Re: [PATCH v3 net-next 00/12] bpf: rewrite value tracking in verifier
From: Edward Cree
Date: Fri Jun 30 2017 - 12:44:22 EST
On 28/06/17 22:37, Alexei Starovoitov wrote:
> Increasing the limit is must have, since pruning suffered so much.
> Going from 53k to 76k is pretty substantial.
> What is the % increase for tests in selftests/ ?

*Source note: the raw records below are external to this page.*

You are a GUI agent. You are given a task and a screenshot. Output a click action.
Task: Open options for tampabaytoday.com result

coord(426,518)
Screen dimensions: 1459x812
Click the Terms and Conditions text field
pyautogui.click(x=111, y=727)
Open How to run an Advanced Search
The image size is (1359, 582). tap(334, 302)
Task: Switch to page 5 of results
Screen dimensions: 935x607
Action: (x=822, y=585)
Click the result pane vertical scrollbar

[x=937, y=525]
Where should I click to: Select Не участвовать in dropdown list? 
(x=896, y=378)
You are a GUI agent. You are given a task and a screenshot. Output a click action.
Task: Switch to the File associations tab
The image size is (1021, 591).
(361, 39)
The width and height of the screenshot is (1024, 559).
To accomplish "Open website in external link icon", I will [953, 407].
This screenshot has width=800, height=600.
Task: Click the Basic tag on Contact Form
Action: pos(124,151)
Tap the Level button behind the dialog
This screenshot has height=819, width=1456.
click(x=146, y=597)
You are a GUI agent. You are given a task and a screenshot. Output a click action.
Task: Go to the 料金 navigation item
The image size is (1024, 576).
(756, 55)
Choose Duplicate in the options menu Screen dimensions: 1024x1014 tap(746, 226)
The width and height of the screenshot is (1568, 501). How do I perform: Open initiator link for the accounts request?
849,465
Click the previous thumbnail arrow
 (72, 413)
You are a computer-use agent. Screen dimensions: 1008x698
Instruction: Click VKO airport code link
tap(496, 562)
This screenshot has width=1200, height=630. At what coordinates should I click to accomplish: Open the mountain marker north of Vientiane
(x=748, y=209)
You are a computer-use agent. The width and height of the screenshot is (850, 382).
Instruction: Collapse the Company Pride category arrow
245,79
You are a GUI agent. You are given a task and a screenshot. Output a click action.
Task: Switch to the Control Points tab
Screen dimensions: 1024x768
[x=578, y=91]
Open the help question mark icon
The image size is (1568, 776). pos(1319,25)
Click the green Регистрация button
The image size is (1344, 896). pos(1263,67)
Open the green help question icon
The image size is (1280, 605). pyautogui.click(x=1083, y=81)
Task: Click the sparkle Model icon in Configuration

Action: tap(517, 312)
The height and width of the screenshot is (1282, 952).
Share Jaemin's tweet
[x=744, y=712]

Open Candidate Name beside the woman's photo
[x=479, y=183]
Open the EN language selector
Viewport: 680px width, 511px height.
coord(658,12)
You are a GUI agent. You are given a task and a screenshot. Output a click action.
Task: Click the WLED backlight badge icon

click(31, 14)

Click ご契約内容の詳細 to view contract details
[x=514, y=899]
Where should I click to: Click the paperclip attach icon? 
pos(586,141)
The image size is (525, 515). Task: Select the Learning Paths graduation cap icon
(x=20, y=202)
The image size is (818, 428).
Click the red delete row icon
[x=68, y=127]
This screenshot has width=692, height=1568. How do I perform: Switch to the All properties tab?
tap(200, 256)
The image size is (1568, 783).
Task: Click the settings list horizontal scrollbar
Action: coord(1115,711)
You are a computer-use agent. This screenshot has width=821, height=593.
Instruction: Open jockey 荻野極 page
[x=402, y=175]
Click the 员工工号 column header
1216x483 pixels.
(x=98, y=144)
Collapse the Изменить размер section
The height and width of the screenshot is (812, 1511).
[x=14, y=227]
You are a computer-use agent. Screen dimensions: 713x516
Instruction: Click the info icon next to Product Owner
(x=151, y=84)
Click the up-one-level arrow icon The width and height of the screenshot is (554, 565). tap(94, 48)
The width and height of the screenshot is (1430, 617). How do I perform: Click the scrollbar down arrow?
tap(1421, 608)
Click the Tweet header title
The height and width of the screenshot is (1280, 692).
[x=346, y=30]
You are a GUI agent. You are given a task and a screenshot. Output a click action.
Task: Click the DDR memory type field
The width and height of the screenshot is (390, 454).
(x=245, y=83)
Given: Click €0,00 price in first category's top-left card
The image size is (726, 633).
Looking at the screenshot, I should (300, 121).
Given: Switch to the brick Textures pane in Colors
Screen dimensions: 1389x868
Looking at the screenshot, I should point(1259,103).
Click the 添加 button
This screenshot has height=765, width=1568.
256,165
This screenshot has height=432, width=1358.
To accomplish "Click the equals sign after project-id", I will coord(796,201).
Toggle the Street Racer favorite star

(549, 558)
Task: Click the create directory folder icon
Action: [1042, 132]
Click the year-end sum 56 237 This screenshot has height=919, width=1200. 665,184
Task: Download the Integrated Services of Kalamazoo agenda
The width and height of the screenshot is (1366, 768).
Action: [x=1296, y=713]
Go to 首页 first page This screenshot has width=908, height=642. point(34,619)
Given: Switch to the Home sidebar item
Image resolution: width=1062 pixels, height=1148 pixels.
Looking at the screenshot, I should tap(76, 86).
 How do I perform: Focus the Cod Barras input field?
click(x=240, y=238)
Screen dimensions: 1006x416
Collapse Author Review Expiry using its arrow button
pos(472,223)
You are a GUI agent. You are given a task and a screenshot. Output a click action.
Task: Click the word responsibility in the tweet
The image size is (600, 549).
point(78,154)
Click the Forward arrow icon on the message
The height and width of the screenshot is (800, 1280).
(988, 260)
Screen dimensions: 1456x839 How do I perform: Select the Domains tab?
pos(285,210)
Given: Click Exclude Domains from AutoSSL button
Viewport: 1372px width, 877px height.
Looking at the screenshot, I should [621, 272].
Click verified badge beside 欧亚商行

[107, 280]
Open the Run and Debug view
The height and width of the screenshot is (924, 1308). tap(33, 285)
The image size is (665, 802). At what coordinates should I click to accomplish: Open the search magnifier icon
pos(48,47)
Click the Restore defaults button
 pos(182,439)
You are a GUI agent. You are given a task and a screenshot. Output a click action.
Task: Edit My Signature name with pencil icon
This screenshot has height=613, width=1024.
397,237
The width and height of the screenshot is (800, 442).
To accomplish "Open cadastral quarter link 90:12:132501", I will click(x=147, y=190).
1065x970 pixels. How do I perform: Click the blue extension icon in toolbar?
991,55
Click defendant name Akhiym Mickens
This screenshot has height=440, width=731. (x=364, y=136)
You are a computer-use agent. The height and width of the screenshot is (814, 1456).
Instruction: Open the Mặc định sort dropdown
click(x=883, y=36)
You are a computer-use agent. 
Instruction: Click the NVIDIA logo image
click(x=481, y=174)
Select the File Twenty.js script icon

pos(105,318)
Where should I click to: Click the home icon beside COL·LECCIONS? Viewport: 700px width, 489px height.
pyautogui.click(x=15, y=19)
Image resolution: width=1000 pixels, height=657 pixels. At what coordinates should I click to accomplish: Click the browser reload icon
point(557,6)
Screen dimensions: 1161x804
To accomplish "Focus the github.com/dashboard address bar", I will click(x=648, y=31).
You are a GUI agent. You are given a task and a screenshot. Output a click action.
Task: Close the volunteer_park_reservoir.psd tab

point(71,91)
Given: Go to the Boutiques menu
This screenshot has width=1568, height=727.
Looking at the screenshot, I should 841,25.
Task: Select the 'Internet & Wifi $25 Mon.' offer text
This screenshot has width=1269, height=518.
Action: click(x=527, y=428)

When I tried to measure the test_verifier tests, they changed hardly at
all, only a couple of percent iirc. But that's with (a) only the
accepted progs get measured, since rejected don't print the #insns line
- and most of the tests in test_verifier are rejected; and (b) those
test progs are pretty small, usually with only a couple of jumps and
not much chance for pruning to occur. So it's really not a great test
case for pruning effectiveness.
I haven't measured the test_progs ones, because I *still* haven't gotten
around to actually setting up a BPF toolchain (it doesn't help that I'm
building everything on a test server that gets reimaged every night to
run our nightly tests...).
> I think we need to pin point exactly the reason.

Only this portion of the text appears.